The county has asked its attorneys on several occasions to request a recount, Huckelberry said. But unless there's a legal reason to recount them, the county could be "guilty of malpractice," he said.
This latest call for a recount comes after the Pima County Democratic Party spent more than a year in court to get electronic election databases from the county. Last month the Pima County treasurer sent the political parties a letter to say she planned to destroy the paper ballots because her legal obligation to keep them had expired.
The treasurer is required to keep the ballots for six months, but kept them longer because of the civil cases. Because those have been completed, Treasurer Beth Ford says she is no longer legally allowed to keep them without a court order.
The county Libertarian party sent the treasurer a letter this week opposing the ballot destruction, which means it will have to be decided by a judge, Ford said.
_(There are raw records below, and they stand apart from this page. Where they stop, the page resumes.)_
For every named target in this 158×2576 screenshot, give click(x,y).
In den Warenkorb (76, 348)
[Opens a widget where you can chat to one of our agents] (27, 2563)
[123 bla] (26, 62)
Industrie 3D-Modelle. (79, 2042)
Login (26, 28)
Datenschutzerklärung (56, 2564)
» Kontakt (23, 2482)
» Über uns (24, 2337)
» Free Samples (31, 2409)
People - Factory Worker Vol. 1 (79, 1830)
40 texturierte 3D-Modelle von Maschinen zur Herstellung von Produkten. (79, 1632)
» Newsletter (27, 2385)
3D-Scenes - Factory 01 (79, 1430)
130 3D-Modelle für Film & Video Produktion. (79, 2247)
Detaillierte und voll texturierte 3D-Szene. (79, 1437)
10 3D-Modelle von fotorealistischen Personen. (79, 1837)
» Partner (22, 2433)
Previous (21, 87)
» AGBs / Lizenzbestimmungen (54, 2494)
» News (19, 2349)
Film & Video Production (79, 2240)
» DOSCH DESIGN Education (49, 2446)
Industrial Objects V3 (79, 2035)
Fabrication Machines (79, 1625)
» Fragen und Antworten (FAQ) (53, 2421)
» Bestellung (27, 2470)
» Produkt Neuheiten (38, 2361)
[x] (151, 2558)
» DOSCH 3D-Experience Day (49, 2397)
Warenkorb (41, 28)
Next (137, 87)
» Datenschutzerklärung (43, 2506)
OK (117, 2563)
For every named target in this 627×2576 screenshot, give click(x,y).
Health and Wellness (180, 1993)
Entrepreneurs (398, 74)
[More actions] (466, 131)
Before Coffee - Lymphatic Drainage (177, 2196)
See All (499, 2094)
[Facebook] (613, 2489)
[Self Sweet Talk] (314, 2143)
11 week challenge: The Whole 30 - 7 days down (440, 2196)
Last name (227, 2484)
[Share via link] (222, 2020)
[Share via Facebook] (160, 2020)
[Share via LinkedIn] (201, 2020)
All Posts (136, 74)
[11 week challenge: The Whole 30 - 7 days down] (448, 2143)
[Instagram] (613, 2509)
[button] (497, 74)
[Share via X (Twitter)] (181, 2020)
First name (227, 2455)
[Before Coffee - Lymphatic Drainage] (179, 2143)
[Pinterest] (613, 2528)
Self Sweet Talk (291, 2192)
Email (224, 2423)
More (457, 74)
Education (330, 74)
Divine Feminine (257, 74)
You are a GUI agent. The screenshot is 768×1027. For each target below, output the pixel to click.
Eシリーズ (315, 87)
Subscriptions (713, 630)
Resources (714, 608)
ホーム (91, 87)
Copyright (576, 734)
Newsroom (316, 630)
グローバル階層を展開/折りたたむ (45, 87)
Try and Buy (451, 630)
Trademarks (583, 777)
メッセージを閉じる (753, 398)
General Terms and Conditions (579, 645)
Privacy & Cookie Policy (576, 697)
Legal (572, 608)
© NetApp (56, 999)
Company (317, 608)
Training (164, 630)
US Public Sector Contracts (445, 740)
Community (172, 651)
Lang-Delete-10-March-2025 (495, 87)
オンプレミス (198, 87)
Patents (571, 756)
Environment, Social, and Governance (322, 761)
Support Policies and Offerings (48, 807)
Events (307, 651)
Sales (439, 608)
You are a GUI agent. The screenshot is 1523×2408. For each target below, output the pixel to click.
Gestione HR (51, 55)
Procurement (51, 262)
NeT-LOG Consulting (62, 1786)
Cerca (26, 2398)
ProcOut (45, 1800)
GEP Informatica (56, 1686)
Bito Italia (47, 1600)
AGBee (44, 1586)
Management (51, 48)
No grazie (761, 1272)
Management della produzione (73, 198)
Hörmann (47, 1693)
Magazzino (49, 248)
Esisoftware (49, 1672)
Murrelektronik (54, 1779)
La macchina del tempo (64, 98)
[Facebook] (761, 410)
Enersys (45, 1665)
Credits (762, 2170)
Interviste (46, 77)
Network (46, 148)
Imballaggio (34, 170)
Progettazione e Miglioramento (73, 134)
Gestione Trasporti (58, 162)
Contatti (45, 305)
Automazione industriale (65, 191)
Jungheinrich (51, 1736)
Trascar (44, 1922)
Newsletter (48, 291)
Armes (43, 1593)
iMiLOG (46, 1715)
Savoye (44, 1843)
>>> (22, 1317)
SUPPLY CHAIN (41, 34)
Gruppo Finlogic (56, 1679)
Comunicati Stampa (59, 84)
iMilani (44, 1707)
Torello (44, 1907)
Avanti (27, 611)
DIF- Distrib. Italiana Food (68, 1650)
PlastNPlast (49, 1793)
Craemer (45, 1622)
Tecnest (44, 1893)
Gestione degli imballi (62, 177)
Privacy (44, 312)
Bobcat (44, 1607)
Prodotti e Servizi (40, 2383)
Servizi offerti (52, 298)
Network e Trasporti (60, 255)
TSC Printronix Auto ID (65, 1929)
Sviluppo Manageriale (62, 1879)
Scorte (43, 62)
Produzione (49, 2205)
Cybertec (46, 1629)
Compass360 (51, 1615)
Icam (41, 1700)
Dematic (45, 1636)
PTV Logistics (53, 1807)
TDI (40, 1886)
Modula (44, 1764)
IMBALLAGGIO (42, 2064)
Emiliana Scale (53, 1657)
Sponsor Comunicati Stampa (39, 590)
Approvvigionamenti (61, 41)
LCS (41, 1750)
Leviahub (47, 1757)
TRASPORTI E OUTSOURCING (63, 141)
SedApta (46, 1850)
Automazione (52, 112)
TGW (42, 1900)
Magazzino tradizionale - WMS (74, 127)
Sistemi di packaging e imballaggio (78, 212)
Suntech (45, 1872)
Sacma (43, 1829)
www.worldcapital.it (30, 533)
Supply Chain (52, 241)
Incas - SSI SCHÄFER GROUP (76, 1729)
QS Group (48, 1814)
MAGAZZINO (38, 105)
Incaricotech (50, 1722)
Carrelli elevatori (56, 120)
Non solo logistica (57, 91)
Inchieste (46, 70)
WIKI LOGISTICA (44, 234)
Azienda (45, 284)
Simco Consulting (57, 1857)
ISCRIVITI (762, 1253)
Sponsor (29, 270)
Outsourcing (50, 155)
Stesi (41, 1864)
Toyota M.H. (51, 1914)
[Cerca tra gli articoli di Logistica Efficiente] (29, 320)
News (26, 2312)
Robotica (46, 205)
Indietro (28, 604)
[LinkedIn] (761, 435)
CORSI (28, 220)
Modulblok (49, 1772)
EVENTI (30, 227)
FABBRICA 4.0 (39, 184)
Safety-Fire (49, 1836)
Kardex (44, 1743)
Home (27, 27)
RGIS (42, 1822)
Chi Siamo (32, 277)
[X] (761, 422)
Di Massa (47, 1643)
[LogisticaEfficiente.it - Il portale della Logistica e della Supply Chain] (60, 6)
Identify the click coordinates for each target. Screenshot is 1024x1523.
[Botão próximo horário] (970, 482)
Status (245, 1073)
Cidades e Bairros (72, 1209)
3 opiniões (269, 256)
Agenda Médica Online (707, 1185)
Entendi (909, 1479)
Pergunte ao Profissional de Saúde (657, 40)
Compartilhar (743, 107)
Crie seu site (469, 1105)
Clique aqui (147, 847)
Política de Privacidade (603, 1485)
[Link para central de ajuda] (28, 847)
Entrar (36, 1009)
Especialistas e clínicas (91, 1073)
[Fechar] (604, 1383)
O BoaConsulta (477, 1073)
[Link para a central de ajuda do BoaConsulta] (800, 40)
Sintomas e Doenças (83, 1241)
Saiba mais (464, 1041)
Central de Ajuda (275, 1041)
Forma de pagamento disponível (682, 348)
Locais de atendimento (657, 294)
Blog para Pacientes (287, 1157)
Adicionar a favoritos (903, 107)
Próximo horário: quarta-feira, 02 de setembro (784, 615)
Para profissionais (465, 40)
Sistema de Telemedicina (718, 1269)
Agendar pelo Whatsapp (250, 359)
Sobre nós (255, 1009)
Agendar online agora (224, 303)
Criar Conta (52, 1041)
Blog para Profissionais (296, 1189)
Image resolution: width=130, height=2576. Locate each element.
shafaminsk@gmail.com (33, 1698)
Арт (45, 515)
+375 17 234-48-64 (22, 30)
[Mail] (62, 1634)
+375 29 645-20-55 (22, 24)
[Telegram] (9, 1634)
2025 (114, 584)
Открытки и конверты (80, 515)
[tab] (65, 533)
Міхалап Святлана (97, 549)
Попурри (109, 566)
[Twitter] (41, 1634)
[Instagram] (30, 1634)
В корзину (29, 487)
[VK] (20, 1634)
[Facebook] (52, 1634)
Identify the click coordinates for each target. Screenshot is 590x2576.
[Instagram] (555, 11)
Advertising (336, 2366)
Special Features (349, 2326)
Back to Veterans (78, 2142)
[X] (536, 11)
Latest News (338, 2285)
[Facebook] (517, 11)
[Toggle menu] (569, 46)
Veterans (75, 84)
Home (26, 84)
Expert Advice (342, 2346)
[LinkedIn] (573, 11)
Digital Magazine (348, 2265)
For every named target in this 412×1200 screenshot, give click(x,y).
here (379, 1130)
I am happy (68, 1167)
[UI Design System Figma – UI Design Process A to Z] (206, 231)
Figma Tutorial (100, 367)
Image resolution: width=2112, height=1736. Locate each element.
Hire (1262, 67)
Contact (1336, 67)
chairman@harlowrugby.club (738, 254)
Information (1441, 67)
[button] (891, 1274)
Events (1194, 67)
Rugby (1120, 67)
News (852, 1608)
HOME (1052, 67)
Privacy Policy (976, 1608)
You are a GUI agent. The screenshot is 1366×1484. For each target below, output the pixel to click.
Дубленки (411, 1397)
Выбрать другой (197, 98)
Election-integrity supporters say a recount would be welcome, but it may not solve all of the issues on the table.
A recount at the county level would settle the votes, but not the criminal allegations of tampering with the vote, which should be handled by the state Attorney General's Office, said Bill Risner, the attorney who represented the Democratic Party in the lawsuits.
The recount would put a lot of the issues to rest, as long as it could be trusted, said John Brakey, founder of Audit AZ, an election-integrity organization.
In his letter to the county administrator, the RTA's Hayes asks for the costs of the recount to be reimbursed by critics of the vote's accuracy.